* [Requirement]
Everything from the line with "The width and height of the screenshot is (258, 145)." through the last line of the records below should be copied exactly, both ends included.

* [Stored data]
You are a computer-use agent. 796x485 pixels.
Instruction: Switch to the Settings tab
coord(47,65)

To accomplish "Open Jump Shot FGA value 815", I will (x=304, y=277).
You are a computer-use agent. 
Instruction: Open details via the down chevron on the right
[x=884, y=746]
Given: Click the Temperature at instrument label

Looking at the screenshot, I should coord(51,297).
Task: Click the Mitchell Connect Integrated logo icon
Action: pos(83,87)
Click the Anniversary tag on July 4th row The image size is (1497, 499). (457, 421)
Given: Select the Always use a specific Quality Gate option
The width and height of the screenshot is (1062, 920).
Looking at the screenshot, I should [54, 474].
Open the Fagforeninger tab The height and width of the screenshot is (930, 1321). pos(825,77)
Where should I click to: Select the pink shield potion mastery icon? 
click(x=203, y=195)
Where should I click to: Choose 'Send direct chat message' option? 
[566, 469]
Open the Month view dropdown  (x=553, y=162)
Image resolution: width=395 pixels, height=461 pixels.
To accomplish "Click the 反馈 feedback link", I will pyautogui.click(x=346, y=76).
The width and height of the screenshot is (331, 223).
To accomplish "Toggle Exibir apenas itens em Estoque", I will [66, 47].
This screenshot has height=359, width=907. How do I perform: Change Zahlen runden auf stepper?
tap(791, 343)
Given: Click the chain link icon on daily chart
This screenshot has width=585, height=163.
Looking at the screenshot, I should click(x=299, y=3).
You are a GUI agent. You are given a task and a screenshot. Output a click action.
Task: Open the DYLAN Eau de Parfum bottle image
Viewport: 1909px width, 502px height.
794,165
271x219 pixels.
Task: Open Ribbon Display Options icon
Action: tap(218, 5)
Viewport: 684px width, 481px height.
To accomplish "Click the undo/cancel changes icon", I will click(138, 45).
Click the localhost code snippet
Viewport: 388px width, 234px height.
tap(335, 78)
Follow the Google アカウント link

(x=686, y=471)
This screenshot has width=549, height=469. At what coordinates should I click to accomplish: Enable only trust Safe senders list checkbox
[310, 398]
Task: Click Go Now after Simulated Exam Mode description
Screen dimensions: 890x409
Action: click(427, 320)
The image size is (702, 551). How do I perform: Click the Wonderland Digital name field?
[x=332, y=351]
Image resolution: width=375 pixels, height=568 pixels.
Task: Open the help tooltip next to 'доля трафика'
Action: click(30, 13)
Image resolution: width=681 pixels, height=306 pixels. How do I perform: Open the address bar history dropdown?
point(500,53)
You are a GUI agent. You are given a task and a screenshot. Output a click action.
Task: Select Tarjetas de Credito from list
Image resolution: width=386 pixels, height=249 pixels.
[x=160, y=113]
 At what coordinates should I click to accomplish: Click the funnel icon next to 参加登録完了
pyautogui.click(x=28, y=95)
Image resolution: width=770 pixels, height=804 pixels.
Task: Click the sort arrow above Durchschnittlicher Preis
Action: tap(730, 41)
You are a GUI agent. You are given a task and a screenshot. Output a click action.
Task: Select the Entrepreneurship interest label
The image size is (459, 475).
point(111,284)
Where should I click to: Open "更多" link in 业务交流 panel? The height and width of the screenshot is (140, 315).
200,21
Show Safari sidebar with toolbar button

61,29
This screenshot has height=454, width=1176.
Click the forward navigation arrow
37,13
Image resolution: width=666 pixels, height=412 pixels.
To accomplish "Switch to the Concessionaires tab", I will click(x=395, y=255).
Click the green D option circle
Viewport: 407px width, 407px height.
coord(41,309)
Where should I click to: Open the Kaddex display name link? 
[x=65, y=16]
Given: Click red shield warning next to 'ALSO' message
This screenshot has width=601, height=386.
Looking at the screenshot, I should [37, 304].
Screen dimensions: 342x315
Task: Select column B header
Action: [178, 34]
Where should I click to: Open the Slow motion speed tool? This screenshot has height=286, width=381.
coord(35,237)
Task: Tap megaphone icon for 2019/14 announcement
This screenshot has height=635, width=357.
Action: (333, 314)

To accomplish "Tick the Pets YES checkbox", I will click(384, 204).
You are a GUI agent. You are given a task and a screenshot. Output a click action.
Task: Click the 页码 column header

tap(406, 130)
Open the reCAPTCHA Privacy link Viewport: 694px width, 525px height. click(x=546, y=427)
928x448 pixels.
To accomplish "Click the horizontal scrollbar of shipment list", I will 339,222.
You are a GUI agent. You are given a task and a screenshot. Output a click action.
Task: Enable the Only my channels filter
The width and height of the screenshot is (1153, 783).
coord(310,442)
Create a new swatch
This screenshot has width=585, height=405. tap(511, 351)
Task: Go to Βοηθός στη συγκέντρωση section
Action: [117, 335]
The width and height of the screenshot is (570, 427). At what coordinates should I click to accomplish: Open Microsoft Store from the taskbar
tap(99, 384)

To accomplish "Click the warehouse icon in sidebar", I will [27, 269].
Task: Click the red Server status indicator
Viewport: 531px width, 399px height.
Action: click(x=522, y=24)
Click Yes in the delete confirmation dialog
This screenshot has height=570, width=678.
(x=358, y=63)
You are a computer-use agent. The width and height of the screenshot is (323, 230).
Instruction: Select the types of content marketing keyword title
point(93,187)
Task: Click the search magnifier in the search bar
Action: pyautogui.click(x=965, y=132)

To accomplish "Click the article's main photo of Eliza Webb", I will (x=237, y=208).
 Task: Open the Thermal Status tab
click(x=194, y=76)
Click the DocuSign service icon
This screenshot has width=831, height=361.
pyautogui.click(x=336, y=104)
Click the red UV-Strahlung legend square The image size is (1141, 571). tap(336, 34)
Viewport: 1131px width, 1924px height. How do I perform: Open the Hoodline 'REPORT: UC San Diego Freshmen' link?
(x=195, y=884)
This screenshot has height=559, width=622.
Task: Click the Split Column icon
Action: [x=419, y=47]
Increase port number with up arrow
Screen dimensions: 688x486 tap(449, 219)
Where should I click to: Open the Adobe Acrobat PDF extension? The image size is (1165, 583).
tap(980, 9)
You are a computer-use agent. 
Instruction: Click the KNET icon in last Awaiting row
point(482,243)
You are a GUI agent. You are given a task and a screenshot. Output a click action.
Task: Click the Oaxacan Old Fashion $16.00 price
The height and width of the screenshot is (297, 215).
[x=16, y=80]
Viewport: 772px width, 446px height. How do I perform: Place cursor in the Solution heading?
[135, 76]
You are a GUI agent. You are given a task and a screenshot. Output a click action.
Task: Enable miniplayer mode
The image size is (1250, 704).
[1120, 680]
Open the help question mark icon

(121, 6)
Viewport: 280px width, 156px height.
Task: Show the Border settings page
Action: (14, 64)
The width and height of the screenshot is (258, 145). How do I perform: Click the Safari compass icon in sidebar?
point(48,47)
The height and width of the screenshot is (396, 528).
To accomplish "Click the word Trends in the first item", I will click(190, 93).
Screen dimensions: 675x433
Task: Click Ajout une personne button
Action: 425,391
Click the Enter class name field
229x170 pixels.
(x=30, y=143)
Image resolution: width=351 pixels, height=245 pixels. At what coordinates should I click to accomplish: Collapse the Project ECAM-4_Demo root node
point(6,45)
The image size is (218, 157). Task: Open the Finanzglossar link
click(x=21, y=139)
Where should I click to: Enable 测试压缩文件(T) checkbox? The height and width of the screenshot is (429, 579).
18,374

* [Finished task]
The width and height of the screenshot is (258, 145). How do I perform: Click the Safari compass icon in sidebar?
point(48,47)
The height and width of the screenshot is (396, 528).
To accomplish "Click the word Trends in the first item", I will click(190, 93).
Screen dimensions: 675x433
Task: Click Ajout une personne button
Action: 425,391
Click the Enter class name field
229x170 pixels.
(x=30, y=143)
Image resolution: width=351 pixels, height=245 pixels. At what coordinates should I click to accomplish: Collapse the Project ECAM-4_Demo root node
point(6,45)
The image size is (218, 157). Task: Open the Finanzglossar link
click(x=21, y=139)
Where should I click to: Enable 测试压缩文件(T) checkbox? The height and width of the screenshot is (429, 579).
18,374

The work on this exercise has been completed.